Start of DATASET RECORDS

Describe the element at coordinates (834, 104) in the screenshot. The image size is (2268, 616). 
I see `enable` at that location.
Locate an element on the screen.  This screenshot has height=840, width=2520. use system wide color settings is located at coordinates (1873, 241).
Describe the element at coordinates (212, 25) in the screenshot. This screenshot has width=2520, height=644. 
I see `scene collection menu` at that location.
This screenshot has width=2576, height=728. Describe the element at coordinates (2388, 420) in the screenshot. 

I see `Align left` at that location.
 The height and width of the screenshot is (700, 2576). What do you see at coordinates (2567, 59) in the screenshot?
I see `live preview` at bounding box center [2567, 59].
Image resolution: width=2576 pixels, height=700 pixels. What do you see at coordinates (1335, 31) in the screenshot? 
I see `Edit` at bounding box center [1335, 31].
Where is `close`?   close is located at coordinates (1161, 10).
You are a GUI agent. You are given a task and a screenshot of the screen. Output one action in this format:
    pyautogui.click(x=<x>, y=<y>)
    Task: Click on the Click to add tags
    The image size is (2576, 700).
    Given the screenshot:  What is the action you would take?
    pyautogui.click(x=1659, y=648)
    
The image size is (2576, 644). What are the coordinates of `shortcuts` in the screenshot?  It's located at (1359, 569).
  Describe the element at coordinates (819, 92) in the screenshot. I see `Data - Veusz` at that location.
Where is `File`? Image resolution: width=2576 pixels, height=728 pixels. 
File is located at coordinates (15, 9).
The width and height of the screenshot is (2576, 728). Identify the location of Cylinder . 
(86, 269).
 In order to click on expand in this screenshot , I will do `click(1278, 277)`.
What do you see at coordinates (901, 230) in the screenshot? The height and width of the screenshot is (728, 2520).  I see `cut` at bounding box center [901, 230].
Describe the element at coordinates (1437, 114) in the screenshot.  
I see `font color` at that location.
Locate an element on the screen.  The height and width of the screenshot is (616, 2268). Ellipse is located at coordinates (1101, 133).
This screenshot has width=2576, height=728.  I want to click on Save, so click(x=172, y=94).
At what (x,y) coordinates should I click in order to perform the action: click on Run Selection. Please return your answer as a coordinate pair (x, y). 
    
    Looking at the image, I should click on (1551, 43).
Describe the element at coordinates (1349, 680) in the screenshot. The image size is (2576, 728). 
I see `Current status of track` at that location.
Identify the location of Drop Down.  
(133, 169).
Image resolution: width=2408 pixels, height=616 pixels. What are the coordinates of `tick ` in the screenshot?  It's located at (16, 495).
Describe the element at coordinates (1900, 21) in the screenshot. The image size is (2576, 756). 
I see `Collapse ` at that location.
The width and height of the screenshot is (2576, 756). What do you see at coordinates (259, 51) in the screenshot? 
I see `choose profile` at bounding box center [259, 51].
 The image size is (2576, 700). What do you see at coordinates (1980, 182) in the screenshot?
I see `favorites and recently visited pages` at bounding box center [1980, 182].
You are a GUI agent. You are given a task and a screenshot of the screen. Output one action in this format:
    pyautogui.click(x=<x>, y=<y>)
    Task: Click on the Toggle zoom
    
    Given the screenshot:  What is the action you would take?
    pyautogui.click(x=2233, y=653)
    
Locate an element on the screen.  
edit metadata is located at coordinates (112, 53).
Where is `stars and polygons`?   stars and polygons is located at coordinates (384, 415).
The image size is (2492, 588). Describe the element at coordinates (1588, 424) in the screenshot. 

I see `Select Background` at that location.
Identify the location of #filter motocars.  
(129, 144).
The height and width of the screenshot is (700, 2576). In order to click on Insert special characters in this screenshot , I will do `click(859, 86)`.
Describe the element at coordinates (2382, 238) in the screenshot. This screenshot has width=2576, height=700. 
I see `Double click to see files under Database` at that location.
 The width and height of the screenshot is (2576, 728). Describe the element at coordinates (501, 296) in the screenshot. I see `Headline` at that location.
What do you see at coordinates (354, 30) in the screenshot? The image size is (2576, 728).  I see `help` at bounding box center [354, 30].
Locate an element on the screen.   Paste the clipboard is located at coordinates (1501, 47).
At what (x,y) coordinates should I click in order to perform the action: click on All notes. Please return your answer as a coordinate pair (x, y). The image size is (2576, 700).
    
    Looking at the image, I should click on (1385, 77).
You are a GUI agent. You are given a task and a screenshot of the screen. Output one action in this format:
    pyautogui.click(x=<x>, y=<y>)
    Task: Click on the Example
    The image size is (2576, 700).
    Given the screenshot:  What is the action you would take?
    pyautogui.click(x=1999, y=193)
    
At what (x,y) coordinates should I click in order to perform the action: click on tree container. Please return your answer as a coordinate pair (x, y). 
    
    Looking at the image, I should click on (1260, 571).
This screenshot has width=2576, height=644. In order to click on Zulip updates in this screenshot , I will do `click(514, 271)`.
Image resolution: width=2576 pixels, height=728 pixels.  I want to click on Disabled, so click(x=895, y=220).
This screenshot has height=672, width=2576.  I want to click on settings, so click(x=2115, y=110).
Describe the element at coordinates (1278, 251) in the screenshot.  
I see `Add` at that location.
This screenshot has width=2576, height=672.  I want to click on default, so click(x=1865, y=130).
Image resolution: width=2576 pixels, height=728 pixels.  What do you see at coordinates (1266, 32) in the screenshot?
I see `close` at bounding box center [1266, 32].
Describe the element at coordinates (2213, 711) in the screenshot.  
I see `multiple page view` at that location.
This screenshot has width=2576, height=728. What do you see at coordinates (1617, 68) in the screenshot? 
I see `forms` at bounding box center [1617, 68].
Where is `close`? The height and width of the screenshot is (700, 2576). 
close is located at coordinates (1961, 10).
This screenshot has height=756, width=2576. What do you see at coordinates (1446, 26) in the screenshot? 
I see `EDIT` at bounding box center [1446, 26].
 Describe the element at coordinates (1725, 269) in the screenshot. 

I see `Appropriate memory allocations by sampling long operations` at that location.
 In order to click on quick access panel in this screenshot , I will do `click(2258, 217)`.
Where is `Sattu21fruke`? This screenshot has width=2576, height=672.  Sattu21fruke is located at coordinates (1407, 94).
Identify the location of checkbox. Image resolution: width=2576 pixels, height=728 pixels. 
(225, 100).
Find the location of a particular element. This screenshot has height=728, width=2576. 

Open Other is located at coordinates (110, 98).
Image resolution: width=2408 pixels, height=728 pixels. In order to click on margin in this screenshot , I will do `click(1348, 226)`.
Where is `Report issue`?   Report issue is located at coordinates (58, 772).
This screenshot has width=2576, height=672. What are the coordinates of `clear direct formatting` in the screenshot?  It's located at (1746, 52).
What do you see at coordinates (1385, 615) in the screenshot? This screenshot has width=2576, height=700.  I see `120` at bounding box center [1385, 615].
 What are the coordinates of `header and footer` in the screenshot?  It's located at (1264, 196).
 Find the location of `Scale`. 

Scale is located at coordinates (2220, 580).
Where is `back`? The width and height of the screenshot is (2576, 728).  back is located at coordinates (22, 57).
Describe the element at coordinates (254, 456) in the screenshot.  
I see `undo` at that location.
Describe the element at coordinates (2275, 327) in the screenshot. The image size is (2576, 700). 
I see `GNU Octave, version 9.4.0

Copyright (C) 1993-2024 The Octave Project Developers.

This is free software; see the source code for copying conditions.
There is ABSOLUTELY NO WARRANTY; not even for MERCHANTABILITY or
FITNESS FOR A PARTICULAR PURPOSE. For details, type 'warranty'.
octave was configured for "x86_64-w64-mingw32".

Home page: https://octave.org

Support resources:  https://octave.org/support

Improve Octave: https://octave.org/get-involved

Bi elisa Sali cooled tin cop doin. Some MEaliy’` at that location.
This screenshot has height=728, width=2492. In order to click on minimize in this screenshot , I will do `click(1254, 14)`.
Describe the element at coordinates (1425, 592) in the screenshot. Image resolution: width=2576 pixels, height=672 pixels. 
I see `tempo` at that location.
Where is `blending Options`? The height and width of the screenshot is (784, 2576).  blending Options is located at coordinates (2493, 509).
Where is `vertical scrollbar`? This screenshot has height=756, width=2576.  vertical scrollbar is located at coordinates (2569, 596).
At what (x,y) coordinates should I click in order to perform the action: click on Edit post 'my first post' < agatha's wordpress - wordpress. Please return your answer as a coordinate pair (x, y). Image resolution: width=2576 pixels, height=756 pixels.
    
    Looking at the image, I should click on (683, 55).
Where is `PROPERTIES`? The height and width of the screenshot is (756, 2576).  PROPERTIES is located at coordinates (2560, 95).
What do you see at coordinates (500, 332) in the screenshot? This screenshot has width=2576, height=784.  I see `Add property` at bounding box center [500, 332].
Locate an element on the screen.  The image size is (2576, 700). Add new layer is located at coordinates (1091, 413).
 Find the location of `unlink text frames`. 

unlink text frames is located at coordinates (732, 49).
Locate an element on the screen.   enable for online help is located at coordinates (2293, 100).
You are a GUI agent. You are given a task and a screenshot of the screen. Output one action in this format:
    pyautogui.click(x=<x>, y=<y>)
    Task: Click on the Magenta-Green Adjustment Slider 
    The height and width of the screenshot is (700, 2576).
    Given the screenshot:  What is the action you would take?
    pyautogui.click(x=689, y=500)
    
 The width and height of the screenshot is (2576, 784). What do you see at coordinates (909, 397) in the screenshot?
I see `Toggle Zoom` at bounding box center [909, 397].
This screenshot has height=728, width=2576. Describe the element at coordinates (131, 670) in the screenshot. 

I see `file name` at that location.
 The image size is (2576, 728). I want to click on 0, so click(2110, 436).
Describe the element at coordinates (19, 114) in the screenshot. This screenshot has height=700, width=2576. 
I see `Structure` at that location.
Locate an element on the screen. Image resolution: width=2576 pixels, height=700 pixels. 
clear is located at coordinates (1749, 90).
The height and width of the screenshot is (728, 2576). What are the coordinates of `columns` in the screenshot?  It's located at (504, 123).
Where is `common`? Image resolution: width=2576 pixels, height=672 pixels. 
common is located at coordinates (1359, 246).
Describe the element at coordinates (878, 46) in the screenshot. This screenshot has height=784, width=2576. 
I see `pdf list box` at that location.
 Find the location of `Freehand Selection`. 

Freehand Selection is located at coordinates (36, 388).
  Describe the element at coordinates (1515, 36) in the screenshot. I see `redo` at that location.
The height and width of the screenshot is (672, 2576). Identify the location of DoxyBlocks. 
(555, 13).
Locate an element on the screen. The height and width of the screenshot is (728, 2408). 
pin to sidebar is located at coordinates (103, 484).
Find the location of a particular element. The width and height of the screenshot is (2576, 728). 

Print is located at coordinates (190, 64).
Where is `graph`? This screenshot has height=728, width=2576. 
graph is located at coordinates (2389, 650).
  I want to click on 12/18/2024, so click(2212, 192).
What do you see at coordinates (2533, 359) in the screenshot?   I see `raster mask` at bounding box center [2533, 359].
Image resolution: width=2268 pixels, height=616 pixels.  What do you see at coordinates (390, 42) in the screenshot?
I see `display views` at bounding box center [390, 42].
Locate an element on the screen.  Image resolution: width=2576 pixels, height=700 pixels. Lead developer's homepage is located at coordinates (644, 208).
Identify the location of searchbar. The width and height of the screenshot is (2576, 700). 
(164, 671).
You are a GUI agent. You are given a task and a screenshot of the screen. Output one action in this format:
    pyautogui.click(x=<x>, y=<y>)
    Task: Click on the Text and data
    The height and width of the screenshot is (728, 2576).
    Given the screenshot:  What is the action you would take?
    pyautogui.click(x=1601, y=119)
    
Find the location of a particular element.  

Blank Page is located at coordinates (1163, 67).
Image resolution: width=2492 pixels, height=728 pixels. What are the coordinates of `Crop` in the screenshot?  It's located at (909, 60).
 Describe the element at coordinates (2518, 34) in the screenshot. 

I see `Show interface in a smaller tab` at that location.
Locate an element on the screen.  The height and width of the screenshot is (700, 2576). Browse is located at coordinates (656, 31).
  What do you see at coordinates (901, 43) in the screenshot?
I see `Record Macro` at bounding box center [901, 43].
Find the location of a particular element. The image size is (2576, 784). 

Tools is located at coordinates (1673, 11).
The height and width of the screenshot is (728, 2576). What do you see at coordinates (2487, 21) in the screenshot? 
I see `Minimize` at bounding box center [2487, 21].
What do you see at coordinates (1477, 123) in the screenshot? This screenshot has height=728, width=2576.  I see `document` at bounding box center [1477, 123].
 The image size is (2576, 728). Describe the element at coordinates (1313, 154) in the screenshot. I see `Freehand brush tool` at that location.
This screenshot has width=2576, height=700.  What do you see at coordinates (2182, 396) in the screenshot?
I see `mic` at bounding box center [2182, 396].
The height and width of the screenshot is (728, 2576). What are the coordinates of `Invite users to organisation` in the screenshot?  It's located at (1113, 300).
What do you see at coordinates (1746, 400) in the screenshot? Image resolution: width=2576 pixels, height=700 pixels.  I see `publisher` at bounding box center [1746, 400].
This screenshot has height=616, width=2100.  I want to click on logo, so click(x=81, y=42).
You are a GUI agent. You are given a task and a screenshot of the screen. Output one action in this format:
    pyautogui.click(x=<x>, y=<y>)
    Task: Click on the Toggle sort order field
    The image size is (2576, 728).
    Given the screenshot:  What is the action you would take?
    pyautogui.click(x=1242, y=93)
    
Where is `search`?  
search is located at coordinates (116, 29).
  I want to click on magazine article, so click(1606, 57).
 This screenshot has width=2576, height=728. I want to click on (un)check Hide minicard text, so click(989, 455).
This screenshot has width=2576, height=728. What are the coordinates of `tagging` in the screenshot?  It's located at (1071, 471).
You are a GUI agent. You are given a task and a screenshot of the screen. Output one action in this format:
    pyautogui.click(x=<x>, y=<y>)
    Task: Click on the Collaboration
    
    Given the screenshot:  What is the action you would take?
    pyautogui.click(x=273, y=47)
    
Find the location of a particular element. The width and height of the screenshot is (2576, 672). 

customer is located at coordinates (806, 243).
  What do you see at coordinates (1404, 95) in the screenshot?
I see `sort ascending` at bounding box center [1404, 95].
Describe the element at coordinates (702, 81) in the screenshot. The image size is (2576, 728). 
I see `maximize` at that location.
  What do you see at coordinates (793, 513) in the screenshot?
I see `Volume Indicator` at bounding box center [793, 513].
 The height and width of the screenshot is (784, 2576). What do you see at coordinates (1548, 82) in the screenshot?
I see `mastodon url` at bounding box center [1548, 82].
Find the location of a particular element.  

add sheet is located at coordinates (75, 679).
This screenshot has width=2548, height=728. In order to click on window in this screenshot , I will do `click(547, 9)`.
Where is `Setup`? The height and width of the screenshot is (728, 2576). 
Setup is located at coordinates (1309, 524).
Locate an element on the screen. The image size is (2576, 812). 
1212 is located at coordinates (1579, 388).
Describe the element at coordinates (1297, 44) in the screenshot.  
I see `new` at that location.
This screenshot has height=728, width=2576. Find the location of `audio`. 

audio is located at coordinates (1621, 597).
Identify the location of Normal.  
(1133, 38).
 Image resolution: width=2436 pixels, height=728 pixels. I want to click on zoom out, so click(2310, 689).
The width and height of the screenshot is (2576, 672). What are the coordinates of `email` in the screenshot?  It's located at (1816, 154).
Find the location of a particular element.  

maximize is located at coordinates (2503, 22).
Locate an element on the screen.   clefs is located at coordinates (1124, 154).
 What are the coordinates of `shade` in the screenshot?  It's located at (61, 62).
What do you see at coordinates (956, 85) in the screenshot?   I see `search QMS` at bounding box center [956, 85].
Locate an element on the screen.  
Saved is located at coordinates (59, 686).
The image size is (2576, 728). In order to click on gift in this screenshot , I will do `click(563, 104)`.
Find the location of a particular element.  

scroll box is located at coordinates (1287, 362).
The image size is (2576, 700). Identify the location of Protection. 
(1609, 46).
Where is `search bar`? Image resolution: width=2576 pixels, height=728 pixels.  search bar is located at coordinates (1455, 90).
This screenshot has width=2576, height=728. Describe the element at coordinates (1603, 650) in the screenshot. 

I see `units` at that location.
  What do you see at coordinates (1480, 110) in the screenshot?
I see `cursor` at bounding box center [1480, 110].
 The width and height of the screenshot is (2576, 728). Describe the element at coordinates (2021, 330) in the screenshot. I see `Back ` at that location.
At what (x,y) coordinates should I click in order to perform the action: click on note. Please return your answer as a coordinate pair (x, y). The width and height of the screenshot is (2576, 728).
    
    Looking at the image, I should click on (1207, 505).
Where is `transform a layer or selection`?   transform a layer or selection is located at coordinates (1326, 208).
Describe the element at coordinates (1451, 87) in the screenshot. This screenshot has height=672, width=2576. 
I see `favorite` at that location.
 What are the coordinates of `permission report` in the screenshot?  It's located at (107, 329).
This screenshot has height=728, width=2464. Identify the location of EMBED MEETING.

End of DATASET RECORDS

(DIRECTIVE):
Reproduce word for word the lines in the records starting with the line containing "This screenshot has width=2548, height=728." and going on through the line containing "Setup is located at coordinates (1309, 524).".

(FULL ANSWER):
This screenshot has width=2548, height=728. In order to click on window in this screenshot , I will do `click(547, 9)`.
Where is `Setup`? The height and width of the screenshot is (728, 2576). 
Setup is located at coordinates (1309, 524).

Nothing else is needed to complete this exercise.